If you’re one of those rare people who was never shouted at or nagged by your parents, you are truly blessed! For the rest of us it pretty much goes with the territory of having parents and even being one.

This means there’s a part of your brain that holds all the recordings of things your parents and significant carers said or did to you. Only trouble is today you probably think these negatives are coming from you.

For most of us the ‘parent part’: –

  1. Criticises
  2. Judges
  3. Has expectations.
  4. Makes demands
  5. Shouts
  6. Nags
  7. Say’s “you should”
  8. Seems negative.

Whilst the above list is pretty universal, your individual parent part is specific and personal to you. Have you wondered why, without warning you can suddenly morph into some unrecognisable version of you? And find yourself shouting, nagging or demanding?

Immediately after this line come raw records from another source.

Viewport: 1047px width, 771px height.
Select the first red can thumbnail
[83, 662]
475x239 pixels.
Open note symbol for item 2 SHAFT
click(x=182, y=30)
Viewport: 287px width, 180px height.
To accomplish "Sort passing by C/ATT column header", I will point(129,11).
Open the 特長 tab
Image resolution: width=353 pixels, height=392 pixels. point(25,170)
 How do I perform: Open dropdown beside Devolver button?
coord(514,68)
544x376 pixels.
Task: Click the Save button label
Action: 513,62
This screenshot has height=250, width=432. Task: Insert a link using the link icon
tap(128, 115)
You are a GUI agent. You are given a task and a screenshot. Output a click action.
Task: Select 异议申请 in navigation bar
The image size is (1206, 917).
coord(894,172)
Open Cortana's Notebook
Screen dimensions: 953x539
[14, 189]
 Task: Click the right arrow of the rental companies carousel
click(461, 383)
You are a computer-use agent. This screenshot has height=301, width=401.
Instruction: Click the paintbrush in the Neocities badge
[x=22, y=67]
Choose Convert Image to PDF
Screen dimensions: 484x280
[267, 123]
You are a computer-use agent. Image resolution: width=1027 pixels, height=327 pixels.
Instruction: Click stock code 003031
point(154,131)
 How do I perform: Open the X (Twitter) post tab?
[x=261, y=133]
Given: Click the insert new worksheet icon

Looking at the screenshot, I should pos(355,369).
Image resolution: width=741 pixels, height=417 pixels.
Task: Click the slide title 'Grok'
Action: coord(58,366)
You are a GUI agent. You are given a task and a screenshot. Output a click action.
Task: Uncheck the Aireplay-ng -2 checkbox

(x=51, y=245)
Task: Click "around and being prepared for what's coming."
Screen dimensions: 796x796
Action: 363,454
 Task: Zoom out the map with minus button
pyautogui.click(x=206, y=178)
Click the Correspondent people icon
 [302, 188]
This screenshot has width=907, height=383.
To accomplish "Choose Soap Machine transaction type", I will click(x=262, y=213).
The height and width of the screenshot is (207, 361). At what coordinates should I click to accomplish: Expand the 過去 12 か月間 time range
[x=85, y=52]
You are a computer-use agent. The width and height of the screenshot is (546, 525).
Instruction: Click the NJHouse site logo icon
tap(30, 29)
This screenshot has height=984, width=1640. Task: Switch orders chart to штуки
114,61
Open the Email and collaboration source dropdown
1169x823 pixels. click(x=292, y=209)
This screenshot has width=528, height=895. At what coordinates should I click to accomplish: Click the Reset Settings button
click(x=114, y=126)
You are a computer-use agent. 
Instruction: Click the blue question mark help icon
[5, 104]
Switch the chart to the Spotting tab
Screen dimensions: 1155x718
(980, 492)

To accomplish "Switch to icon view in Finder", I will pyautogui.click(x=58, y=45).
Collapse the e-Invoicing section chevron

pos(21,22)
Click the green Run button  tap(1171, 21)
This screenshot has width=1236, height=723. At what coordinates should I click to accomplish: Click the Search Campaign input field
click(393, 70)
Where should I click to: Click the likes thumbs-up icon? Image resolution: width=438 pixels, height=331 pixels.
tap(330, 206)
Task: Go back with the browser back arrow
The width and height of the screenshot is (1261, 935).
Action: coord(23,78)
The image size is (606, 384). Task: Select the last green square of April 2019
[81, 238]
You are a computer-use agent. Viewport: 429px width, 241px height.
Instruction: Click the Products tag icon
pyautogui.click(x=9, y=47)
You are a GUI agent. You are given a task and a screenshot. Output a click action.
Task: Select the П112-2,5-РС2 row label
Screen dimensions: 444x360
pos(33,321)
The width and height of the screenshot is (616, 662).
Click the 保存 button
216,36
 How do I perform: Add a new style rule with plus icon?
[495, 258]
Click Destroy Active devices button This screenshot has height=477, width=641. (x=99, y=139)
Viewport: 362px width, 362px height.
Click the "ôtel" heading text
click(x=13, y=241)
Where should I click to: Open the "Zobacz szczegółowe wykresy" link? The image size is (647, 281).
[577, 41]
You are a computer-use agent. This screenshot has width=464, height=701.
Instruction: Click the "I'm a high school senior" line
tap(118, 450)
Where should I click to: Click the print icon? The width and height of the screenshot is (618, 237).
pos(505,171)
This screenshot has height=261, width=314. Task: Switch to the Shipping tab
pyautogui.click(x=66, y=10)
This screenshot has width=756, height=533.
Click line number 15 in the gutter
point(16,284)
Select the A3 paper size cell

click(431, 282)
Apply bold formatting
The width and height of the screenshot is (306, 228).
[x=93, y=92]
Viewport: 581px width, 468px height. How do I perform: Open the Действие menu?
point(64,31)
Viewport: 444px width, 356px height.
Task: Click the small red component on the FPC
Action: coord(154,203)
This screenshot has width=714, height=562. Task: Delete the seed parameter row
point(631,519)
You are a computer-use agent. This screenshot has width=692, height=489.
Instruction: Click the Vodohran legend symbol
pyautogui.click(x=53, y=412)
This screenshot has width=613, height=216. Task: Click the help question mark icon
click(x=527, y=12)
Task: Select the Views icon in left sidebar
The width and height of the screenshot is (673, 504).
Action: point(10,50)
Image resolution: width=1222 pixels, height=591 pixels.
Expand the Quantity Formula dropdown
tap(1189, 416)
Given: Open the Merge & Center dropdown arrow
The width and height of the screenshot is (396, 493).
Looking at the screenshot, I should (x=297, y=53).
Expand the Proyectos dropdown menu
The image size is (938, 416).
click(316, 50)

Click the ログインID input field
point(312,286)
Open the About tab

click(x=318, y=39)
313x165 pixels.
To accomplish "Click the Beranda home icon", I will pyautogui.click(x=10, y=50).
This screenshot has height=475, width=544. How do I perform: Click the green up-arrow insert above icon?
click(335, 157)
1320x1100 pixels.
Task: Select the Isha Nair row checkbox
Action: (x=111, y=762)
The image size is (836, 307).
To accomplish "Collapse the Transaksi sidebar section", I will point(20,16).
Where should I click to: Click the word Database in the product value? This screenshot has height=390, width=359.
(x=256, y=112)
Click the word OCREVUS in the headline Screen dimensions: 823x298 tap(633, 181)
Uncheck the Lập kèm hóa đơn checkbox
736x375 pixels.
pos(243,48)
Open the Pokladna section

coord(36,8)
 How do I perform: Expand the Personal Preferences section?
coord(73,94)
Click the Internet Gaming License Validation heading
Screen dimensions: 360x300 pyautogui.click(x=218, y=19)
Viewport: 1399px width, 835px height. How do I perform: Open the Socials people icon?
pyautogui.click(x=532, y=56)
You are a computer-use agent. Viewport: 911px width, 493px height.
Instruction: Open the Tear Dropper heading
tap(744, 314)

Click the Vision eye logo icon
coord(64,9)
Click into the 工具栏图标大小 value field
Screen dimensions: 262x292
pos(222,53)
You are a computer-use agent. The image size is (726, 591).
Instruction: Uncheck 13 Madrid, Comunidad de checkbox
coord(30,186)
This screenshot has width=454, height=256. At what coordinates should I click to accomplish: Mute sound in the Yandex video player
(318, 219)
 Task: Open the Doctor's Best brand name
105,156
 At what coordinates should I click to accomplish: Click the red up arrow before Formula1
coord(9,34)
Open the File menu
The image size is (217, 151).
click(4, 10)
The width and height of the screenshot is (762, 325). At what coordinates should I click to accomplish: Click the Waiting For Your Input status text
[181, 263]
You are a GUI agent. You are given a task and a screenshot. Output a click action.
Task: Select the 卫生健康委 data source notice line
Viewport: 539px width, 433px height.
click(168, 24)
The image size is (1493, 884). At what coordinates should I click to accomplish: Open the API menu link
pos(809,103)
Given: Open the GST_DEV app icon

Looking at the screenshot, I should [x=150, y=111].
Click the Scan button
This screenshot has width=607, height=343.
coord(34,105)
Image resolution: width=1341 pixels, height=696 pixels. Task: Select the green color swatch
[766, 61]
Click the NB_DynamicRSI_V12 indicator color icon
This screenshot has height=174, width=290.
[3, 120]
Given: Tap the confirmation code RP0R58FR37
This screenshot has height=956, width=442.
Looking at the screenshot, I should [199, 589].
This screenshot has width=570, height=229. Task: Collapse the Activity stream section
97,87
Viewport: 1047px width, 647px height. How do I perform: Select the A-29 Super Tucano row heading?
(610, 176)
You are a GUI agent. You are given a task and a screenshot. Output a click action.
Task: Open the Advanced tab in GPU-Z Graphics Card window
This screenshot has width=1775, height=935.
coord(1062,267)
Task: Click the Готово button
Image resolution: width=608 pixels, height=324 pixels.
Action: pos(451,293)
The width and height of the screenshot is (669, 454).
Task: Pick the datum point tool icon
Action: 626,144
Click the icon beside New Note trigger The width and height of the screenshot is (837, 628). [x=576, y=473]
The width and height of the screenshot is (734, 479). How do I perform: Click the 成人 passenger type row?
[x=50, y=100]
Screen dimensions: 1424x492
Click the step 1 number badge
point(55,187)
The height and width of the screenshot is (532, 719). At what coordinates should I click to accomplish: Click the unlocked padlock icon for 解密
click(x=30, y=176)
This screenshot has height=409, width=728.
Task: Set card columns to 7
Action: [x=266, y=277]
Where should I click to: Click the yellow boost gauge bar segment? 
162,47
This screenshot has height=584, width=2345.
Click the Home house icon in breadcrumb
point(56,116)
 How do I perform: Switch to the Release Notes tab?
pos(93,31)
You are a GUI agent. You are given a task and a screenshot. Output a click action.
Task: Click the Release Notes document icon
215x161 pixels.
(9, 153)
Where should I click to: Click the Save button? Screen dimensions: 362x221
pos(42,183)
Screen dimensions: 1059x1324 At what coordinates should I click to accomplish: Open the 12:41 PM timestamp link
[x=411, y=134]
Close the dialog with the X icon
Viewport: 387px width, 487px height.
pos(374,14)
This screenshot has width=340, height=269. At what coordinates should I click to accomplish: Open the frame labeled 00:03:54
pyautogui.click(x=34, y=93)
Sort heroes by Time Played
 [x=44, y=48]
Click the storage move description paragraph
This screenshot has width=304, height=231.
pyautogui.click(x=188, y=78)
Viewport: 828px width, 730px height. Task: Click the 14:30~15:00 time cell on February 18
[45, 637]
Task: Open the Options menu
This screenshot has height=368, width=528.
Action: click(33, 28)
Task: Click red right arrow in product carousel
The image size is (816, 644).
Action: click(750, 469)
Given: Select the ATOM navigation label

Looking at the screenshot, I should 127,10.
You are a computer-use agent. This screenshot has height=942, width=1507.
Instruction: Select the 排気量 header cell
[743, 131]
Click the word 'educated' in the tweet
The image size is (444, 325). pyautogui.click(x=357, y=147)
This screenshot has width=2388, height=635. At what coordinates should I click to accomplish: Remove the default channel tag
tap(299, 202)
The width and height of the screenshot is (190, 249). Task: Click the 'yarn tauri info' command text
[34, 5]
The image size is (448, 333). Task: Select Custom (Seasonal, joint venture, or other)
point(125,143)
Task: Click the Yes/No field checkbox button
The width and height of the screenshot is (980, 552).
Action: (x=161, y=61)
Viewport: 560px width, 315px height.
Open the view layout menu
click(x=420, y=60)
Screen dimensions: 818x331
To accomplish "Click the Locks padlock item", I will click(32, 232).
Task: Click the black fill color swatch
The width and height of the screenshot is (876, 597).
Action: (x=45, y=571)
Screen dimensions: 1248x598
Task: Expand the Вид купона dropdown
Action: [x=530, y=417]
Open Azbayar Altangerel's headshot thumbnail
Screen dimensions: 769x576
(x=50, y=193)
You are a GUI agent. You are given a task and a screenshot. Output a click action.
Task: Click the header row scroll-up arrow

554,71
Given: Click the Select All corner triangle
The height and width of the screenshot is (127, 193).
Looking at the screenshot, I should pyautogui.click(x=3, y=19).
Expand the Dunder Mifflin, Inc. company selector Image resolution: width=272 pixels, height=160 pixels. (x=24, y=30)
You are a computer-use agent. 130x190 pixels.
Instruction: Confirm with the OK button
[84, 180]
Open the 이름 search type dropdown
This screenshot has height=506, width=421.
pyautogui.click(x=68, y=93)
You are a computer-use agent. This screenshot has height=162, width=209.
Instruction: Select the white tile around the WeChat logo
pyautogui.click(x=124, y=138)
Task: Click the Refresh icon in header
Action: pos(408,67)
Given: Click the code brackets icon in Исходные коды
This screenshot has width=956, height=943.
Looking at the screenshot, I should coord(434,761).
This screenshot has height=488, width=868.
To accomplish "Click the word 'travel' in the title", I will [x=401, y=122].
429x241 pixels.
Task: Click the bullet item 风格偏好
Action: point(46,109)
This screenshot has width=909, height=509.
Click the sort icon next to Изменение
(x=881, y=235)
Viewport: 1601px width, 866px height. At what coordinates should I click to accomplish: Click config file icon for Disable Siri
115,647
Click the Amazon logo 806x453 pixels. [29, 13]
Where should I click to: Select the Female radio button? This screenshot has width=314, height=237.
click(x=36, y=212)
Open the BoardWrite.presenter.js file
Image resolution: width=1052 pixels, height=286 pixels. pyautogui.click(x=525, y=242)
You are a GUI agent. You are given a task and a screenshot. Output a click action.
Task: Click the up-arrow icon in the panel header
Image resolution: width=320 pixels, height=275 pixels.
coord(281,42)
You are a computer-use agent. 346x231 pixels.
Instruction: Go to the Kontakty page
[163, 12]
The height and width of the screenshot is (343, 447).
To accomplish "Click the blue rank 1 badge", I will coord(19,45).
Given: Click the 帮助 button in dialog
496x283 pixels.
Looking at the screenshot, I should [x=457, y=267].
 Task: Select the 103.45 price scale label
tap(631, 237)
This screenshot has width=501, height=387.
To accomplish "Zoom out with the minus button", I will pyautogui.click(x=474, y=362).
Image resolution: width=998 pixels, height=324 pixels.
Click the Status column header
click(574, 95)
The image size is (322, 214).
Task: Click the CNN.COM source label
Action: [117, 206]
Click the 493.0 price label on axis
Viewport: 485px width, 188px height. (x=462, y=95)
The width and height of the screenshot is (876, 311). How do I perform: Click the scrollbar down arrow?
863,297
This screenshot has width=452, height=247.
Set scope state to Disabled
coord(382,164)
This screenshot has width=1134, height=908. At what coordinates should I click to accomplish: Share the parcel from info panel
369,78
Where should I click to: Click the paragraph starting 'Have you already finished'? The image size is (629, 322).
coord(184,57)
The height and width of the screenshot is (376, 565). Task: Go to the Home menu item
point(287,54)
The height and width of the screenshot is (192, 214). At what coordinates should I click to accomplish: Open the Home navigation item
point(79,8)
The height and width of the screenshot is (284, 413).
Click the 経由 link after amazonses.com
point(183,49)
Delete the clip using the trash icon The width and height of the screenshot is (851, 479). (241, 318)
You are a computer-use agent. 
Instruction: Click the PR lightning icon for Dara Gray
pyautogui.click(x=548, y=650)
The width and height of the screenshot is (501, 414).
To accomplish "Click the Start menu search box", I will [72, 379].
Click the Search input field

Have you ever wonderedwhere you’re coming from’?

If you’re lucky you may have a glimmer of reason from the adult part of you who thinks eh? What happened there, why did I suddenly flip! If you stay in the parent part you’ll just justify your behaviour. But if you dislike feeling like that and would prefer to be calm, rational and ‘adult’ the following exercise will help you to recognise the behaviours of this part sufficiently to avoid them in the future.

be your best self

In your journal write the heading The Parent Part: –

Now scribble down as many messages as you can remember receiving from your parents when you were growing up. We’re only looking for the negatives here because obviously what isn’t broke doesn’t need fixing!

These messages make up your early programming, so if for example your mother tended to be meek and passive but your father had an explosive temper and shouted a lot, your list will look something like this.
IMG_2853
Mixed up isn’t it! You can see that it isn’t always easy to understand what makes you tick. However by making an exhaustive list of your parent part messages you start to understand your programming and as a result stand more chance of being able to choose a different way of responding in the future.

So many people feel beaten up psychologically and lack self love and self-confidence. I believe one of the reasons for this, is due to old programming. Naturally unless you’re introduced to this way of working you would have no way of separating out some of the negative messages in the back of your mind. Once you’re able to allocate this thought process and that behaviour to the parent or child part, you’re free to build on the ‘adult’ aspect of you and be the person you feel you’re really meant to be.

If your ‘parent part’ shouts a lot and is also passive and meek as in the example above, what would the opposite of these behaviours be? Reasonable, rational, assertive? So your adult part might start to look like this.IMG_2851 (1)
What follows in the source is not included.